§ YOUR TASK: All that is wanted is the exact text of each line from the one with "Instruction: Open the Layout dropdown" to the close of the listing, ends included.

§ THE DATA:
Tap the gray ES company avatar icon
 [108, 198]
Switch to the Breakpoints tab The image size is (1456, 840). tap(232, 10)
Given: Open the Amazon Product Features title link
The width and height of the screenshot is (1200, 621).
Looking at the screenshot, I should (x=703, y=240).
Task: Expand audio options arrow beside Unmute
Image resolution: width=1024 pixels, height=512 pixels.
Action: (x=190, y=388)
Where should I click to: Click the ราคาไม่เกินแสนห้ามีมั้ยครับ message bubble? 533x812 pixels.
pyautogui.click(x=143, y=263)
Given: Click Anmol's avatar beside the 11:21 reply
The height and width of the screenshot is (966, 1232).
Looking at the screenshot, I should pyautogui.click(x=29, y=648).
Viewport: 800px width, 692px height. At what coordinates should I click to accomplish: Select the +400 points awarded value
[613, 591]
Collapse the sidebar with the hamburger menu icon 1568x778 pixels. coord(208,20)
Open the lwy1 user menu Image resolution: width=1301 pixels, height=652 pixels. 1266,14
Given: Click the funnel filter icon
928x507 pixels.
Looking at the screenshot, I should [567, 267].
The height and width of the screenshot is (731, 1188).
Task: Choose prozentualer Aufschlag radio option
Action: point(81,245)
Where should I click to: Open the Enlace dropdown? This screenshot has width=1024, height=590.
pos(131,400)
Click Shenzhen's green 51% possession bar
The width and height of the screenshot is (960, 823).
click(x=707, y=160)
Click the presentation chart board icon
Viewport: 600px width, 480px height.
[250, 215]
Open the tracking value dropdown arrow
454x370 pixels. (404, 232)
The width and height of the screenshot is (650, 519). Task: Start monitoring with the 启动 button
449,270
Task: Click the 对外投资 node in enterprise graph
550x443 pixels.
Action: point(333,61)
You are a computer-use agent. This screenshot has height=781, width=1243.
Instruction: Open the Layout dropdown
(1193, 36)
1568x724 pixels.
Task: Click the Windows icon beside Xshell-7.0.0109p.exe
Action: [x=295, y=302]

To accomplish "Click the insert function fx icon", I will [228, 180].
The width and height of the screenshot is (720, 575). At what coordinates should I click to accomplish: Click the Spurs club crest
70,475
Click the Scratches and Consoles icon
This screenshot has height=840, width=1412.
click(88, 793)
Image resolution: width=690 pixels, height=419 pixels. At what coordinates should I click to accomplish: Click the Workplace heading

§ YOUR RESPONSE:
Instruction: Open the Layout dropdown
(1193, 36)
1568x724 pixels.
Task: Click the Windows icon beside Xshell-7.0.0109p.exe
Action: [x=295, y=302]

To accomplish "Click the insert function fx icon", I will [228, 180].
The width and height of the screenshot is (720, 575). At what coordinates should I click to accomplish: Click the Spurs club crest
70,475
Click the Scratches and Consoles icon
This screenshot has height=840, width=1412.
click(88, 793)
Image resolution: width=690 pixels, height=419 pixels. At what coordinates should I click to accomplish: Click the Workplace heading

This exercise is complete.